Posted by: Jason Reese | Dec 29, 2011 2:28:31 PM
The problem with the example in your comment, Michael, is that the government has contributed to the injustice by granting Monsanto a patent on its soybean and corn seeds, allowing it to control virtually all soybean and corn production in this country. And there are other examples of where government policy stacks things in favor of agribusiness and other corporate actors. It seems to me a lot harder to me to argue against the government leveling the playing field when it has had such a large hand in tilting it in the first place.
Posted by: Susan Stabile | Dec 30, 2011 7:44:02 AM
Susan, I agree completely with you. The point of the example - perhaps not stated clearly enough - is that the powerful have and will always have multiple points of entry into any market, including the political market. If the distributists, local food proponents, and new urbanists attempt to remake society with positive legislation promoting their agendas several problems arise. First, the problems that Rick identifies. Second, likely cooption by the monied and powerful. Third, the problems associated with lack of wisdom, vision, and prudence, which can lead to all sorts of unintended consequences. That is why I am skeptical of the fourth role of law. The third role of law - negative legislation protecting space is more modest and targeted to specific problems like the seed problem we are discussing.
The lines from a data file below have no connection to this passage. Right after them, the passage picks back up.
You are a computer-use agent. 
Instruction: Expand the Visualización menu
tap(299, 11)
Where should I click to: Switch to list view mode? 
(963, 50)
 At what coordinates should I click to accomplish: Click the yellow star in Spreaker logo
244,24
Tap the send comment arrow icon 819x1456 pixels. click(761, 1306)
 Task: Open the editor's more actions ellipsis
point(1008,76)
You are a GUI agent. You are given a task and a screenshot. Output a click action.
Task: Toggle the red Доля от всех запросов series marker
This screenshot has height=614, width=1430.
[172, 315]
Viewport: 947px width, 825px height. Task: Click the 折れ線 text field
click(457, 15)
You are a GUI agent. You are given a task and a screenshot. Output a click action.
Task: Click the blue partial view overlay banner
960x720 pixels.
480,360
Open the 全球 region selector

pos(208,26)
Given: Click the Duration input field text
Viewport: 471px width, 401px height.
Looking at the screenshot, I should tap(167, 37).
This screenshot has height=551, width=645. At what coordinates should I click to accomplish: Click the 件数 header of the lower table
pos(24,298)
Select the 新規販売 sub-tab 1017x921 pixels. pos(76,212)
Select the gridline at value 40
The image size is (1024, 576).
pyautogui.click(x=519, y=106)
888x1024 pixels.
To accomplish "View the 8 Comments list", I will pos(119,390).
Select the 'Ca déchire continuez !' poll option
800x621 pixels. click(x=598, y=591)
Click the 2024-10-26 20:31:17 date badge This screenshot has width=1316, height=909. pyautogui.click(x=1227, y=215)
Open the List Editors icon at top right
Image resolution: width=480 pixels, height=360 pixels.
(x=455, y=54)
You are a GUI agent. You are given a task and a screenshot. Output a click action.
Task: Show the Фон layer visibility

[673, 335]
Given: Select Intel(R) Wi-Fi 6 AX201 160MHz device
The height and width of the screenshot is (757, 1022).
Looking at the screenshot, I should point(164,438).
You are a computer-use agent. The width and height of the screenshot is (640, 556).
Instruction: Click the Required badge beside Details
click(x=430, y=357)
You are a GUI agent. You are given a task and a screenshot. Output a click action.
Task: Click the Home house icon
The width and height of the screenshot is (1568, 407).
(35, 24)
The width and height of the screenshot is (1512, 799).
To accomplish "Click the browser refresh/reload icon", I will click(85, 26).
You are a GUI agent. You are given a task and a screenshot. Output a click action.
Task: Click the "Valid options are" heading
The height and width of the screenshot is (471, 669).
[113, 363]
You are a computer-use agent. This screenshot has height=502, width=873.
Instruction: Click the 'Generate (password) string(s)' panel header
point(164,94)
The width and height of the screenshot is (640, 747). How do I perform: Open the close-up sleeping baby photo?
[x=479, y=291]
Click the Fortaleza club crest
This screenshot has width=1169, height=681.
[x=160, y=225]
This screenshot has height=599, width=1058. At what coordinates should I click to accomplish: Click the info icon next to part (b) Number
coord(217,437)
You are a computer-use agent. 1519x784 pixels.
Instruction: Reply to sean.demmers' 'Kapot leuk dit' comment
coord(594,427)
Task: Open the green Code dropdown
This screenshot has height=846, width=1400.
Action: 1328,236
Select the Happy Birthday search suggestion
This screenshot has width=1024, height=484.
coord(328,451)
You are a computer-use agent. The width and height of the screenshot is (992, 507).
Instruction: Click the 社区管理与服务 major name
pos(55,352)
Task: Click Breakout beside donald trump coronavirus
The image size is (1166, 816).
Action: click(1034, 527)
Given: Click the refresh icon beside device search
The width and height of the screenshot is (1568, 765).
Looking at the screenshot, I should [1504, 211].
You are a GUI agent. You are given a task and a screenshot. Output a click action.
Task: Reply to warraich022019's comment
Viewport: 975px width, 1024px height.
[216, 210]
Posted by: Michael Scaperlanda | Dec 30, 2011 11:03:54 AM
There is a role for positive law by way of incentives. For example the government could offer attractive tax incentives to organize large business ventures under a cooperative structure of worker-owners (like Mondragon in Spain) vs organizing as a publicly traded corporation.
Posted by: Michael Sullivan | Dec 31, 2011 2:53:26 PM
Prof. Scaperlanda, I agree with your skepticism about the ability of positive law to "assist" distributism along, but I echo and add to Prof. Stabile in pointing to the many areas in which the State assists the "pro-big" entities and blocks small entities and families from living in distributist ways.
We need much more of what you rightly call "negative legislation protecting space" for smallness. In one sense, such legislation is rightly called "modest," as you call it, in that it is much more modest than "pro-smallness" state action. In another sense, though, such legislation is incredibly ambitious, measured relative to to the massive State-corporate structures now in place. It would be a huge effort to recreate the space we've lost. It's even a huge -- and losing -- effort to preserve the space that's diminishing day by day.
That's where today's distributists face an even more daunting challenge than Chesterton. He already faced the growing statism of his day, but today, we've got over a century's worth of anti-small legal structures built into the DNA of the modern State. It'd take a massive effort to re-open the space you speak of.